All of the entries should be written out again exactly.

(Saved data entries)
────
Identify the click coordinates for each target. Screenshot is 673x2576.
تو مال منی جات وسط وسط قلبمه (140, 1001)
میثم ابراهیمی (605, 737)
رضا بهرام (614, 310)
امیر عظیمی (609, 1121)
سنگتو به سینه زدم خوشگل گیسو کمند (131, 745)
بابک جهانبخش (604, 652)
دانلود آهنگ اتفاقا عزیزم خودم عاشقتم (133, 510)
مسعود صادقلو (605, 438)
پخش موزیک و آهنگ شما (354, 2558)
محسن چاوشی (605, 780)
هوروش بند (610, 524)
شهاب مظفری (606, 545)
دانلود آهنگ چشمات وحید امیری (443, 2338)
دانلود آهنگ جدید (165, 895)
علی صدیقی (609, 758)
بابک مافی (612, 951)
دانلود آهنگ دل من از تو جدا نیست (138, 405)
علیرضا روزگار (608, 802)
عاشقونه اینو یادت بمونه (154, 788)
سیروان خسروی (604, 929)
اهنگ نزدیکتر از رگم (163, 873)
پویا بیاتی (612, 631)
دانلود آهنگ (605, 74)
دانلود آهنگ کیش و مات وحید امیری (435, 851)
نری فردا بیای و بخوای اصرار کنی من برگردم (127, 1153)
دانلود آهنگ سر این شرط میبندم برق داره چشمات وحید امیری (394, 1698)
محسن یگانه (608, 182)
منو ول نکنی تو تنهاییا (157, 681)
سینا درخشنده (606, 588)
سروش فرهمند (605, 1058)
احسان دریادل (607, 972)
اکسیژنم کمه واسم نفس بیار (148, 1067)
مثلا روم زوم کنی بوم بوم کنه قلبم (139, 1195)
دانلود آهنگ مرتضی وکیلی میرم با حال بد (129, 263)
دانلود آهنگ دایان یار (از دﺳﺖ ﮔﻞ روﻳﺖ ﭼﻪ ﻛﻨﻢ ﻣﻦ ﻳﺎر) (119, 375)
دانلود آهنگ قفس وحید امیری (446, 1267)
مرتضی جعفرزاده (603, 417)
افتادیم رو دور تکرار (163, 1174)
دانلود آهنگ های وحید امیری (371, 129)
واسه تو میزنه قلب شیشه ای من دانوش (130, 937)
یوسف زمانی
────
_RESULT FOR THIS EXERCISE_
Identify the click coordinates for each target. Screenshot is 673x2576.
تو مال منی جات وسط وسط قلبمه (140, 1001)
میثم ابراهیمی (605, 737)
رضا بهرام (614, 310)
امیر عظیمی (609, 1121)
سنگتو به سینه زدم خوشگل گیسو کمند (131, 745)
بابک جهانبخش (604, 652)
دانلود آهنگ اتفاقا عزیزم خودم عاشقتم (133, 510)
مسعود صادقلو (605, 438)
پخش موزیک و آهنگ شما (354, 2558)
محسن چاوشی (605, 780)
هوروش بند (610, 524)
شهاب مظفری (606, 545)
دانلود آهنگ چشمات وحید امیری (443, 2338)
دانلود آهنگ جدید (165, 895)
علی صدیقی (609, 758)
بابک مافی (612, 951)
دانلود آهنگ دل من از تو جدا نیست (138, 405)
علیرضا روزگار (608, 802)
عاشقونه اینو یادت بمونه (154, 788)
سیروان خسروی (604, 929)
اهنگ نزدیکتر از رگم (163, 873)
پویا بیاتی (612, 631)
دانلود آهنگ (605, 74)
دانلود آهنگ کیش و مات وحید امیری (435, 851)
نری فردا بیای و بخوای اصرار کنی من برگردم (127, 1153)
دانلود آهنگ سر این شرط میبندم برق داره چشمات وحید امیری (394, 1698)
محسن یگانه (608, 182)
منو ول نکنی تو تنهاییا (157, 681)
سینا درخشنده (606, 588)
سروش فرهمند (605, 1058)
احسان دریادل (607, 972)
اکسیژنم کمه واسم نفس بیار (148, 1067)
مثلا روم زوم کنی بوم بوم کنه قلبم (139, 1195)
دانلود آهنگ مرتضی وکیلی میرم با حال بد (129, 263)
دانلود آهنگ دایان یار (از دﺳﺖ ﮔﻞ روﻳﺖ ﭼﻪ ﻛﻨﻢ ﻣﻦ ﻳﺎر) (119, 375)
دانلود آهنگ قفس وحید امیری (446, 1267)
مرتضی جعفرزاده (603, 417)
افتادیم رو دور تکرار (163, 1174)
دانلود آهنگ های وحید امیری (371, 129)
واسه تو میزنه قلب شیشه ای من دانوش (130, 937)
یوسف زمانی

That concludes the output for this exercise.